▸ **Work to be completed**: Reproduce the text of every row below word for word, leaving out the pictures.

Element lookup rows
════

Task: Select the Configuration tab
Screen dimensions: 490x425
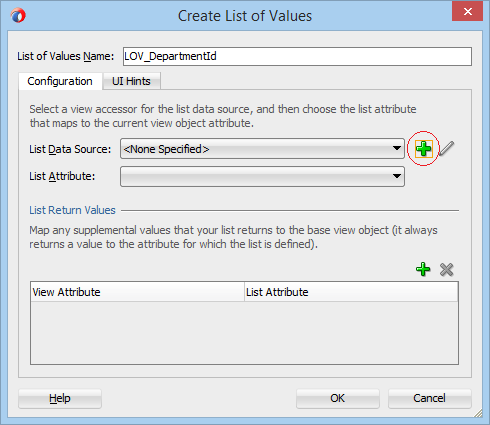Action: [x=60, y=81]
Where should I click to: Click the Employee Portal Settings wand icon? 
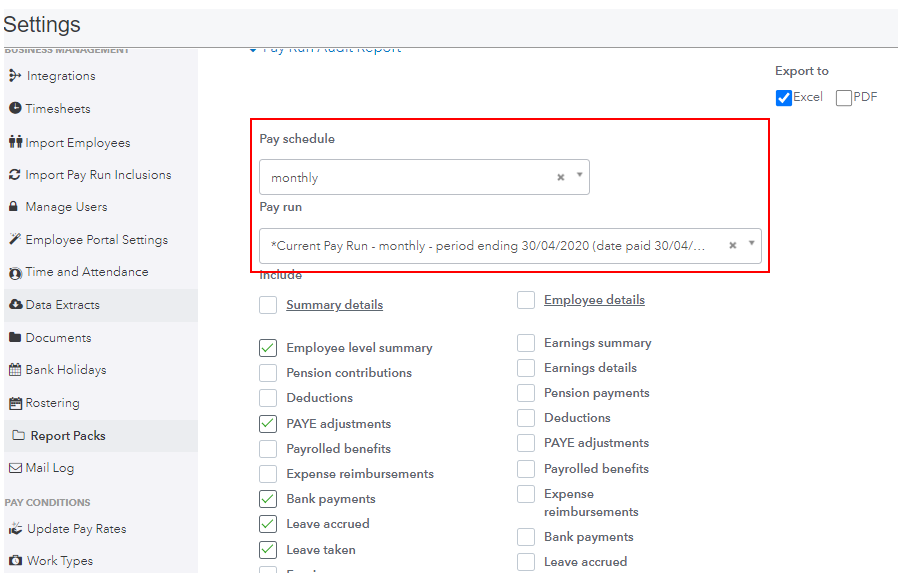[x=15, y=239]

════

▸ **Reply to the exercise**:
Task: Select the Configuration tab
Screen dimensions: 490x425
Action: [x=60, y=81]
Where should I click to: Click the Employee Portal Settings wand icon? 
[x=15, y=239]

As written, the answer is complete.